§ **Task directions**
Run through the records and show each line that includes the string "computer".

§ **Data extract**
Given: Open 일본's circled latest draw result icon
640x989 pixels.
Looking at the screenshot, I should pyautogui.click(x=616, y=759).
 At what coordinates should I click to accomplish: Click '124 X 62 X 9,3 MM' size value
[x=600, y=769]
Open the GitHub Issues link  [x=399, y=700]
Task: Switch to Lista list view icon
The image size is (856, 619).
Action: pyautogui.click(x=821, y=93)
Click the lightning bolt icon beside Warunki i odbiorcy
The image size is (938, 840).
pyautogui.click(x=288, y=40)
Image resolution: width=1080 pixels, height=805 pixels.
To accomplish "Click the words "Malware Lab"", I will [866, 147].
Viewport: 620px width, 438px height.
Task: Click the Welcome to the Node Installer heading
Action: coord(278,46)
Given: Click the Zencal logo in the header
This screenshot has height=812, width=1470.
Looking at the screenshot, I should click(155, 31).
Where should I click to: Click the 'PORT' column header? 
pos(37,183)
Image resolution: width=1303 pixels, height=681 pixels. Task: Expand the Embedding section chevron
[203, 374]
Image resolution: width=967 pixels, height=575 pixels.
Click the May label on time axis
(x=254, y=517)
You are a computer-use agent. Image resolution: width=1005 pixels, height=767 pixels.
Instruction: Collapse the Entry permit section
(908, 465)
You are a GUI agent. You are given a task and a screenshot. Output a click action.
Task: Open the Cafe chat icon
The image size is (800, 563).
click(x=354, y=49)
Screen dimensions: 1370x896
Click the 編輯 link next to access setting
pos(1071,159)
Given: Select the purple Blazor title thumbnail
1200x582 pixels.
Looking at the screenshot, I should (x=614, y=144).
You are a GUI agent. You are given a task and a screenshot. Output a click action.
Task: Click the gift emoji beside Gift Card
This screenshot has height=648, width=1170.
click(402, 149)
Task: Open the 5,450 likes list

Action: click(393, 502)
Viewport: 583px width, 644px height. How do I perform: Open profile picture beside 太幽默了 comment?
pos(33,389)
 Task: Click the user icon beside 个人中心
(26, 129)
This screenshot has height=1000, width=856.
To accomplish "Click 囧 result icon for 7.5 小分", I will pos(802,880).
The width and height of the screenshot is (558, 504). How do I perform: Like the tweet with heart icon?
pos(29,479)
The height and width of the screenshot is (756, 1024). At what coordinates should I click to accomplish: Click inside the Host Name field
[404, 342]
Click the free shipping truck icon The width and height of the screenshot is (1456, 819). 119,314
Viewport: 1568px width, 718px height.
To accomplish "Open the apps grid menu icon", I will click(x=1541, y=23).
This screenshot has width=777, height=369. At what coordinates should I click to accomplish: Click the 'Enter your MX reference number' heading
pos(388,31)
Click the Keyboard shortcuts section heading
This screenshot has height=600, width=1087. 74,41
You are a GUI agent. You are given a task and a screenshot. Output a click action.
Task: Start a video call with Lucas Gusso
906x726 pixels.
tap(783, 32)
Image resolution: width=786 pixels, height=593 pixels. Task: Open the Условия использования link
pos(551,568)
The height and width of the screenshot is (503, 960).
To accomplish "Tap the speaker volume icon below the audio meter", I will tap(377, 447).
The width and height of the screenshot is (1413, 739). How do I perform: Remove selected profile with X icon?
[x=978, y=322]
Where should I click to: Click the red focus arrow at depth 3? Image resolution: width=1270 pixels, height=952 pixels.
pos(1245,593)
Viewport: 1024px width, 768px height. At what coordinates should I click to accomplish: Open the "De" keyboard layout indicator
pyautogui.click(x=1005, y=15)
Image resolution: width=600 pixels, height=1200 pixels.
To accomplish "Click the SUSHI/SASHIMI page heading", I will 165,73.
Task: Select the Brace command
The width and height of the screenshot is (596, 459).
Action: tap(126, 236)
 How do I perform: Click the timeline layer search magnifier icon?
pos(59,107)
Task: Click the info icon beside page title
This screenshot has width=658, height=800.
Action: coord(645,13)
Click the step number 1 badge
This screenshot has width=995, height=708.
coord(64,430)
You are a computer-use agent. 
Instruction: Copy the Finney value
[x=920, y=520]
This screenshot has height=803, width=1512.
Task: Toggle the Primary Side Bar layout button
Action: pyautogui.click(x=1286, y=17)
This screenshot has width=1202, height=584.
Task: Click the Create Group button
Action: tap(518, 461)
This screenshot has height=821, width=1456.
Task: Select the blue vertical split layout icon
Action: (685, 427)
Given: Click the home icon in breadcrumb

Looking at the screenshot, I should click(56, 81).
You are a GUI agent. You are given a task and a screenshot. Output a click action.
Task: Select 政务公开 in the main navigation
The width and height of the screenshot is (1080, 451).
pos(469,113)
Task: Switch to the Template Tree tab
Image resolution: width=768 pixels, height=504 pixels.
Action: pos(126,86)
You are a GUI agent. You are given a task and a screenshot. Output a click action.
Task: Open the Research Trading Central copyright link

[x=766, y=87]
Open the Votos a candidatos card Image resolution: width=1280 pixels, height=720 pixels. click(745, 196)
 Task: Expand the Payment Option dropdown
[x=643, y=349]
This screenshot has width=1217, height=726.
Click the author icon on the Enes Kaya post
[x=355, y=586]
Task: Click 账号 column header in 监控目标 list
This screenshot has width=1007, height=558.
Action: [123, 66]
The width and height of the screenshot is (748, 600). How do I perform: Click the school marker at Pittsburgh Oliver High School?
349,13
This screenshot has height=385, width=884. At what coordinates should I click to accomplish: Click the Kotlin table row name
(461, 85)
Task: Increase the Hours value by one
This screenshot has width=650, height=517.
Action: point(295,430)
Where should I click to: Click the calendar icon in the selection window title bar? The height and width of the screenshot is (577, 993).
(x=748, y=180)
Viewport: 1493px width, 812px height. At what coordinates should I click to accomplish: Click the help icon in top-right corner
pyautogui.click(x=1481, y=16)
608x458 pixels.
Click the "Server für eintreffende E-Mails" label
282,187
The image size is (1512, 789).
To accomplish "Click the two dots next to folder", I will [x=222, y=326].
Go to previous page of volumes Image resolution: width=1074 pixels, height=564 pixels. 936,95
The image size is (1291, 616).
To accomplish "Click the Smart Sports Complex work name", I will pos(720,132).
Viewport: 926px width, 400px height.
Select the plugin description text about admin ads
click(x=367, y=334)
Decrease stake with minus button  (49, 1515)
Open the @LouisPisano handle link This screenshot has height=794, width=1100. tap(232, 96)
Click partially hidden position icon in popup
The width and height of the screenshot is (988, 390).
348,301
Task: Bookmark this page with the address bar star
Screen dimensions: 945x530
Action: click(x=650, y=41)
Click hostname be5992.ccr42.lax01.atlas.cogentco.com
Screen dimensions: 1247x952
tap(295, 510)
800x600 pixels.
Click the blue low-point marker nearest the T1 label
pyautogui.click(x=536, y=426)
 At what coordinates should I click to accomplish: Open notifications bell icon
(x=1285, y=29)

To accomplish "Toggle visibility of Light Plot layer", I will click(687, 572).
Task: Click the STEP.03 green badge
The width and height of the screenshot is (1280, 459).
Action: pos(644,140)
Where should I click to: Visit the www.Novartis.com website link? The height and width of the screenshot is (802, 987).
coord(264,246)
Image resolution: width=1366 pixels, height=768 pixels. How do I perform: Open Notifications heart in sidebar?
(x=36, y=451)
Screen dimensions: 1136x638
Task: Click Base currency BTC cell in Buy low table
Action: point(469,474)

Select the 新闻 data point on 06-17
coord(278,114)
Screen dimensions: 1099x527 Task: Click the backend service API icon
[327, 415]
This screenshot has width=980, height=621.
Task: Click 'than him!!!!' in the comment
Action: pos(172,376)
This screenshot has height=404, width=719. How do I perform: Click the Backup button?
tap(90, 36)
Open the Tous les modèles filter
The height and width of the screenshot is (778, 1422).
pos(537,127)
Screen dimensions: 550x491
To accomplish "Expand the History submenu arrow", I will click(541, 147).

§ **Result of this exercise**
You are a computer-use agent. Image resolution: width=1005 pixels, height=767 pixels.
You are a computer-use agent. 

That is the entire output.